Supplied material:

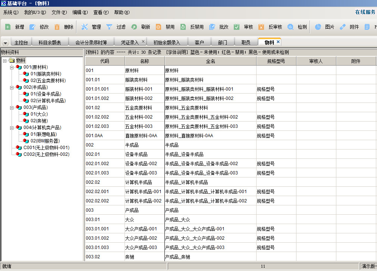The image size is (377, 271).
Task: Click the 检测 (Detect) toolbar icon
Action: click(x=290, y=27)
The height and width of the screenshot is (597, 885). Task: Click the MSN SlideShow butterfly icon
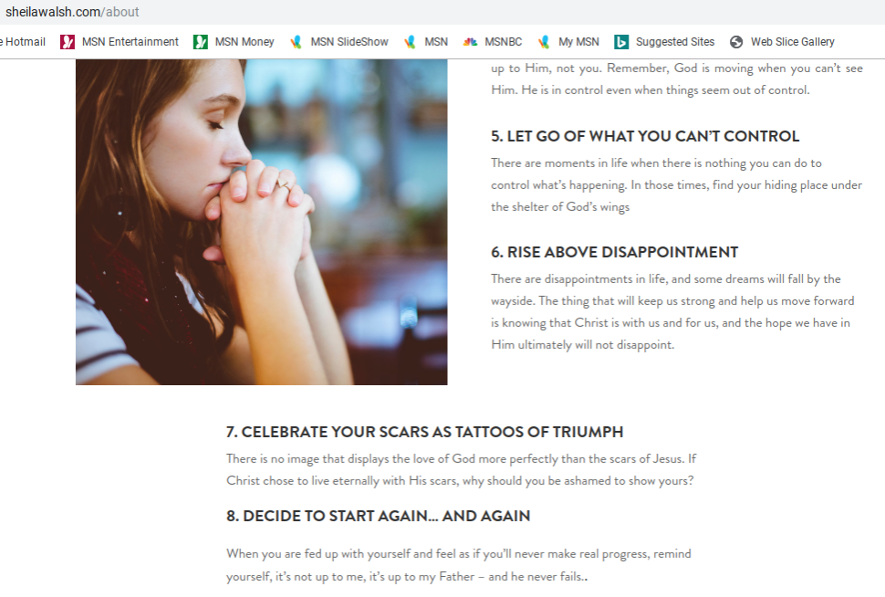(x=296, y=42)
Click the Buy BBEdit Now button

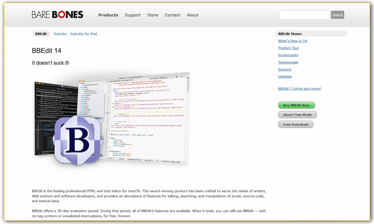tap(296, 105)
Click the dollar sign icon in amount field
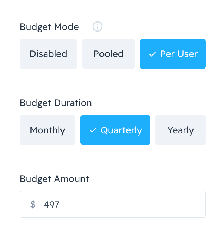Screen dimensions: 224x235 (33, 204)
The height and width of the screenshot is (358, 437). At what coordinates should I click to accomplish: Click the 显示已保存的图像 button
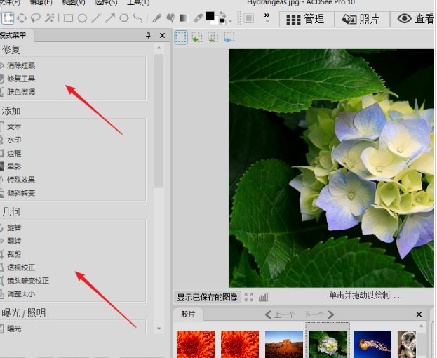pyautogui.click(x=208, y=297)
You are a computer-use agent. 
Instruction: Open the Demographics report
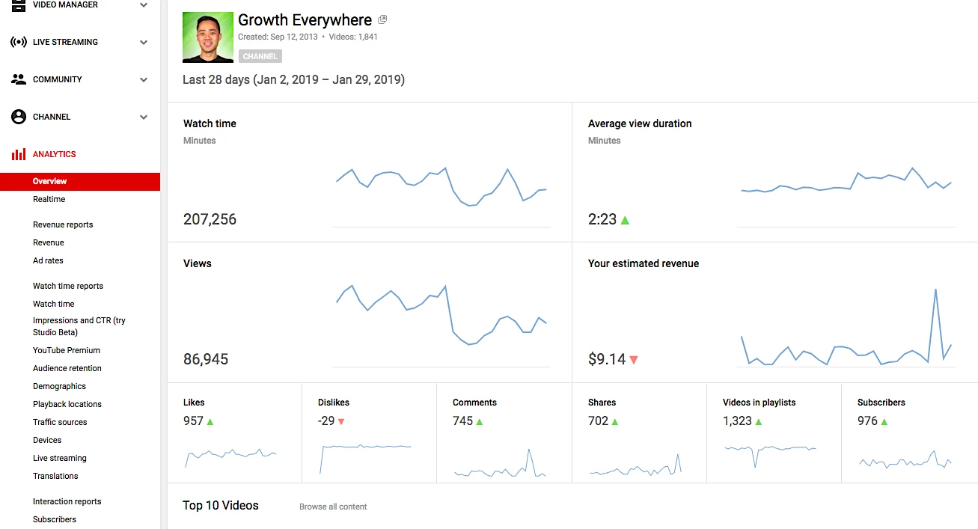[x=59, y=386]
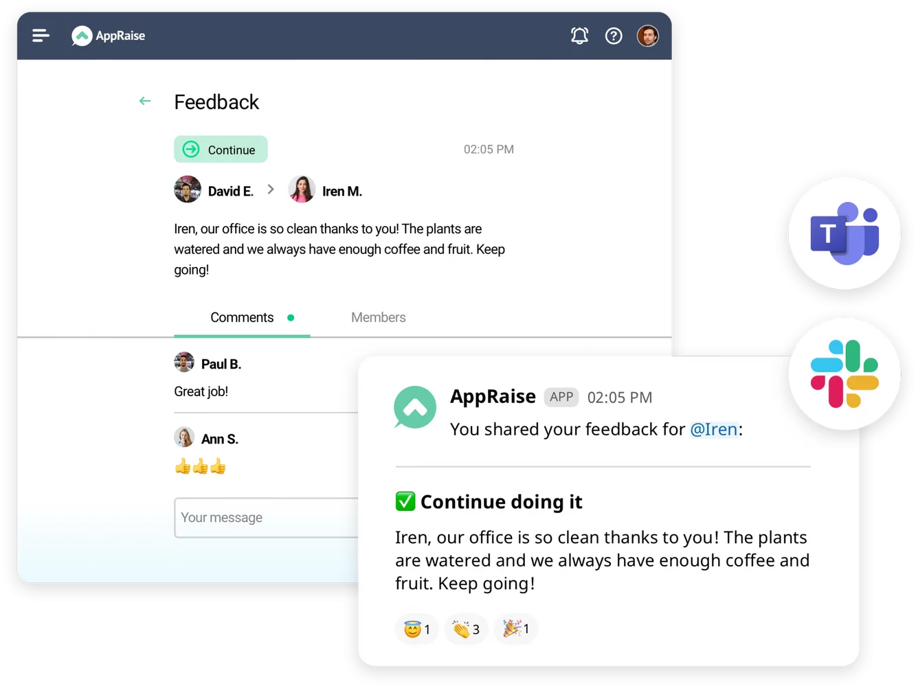The width and height of the screenshot is (918, 688).
Task: Click the Microsoft Teams icon
Action: [x=844, y=233]
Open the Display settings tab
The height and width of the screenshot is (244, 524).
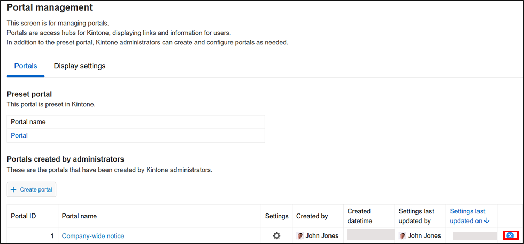point(80,66)
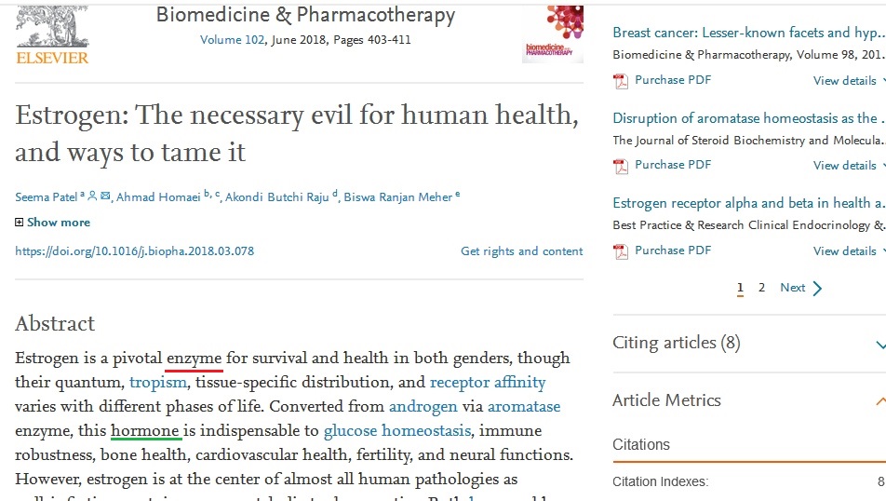Click Get rights and content link
The height and width of the screenshot is (501, 886).
click(x=521, y=251)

Problem statement: Please give again only those lines that run from the one containing "Click the dollar sign icon in amount field" through the final line of the listing, both included, exactly as written and without pictures.

Finished exercise:
Click the dollar sign icon in amount field
Screen dimensions: 224x235 (33, 204)
The height and width of the screenshot is (358, 437). At what coordinates should I click to accomplish: Click the 显示已保存的图像 button
pyautogui.click(x=208, y=297)
You are a computer-use agent. 
Instruction: Open the Demographics report
[x=59, y=386]
The width and height of the screenshot is (918, 688).
Task: Click the Microsoft Teams icon
Action: [x=844, y=233]
Open the Display settings tab
The height and width of the screenshot is (244, 524).
point(80,66)
Click Get rights and content link
The height and width of the screenshot is (501, 886).
click(x=521, y=251)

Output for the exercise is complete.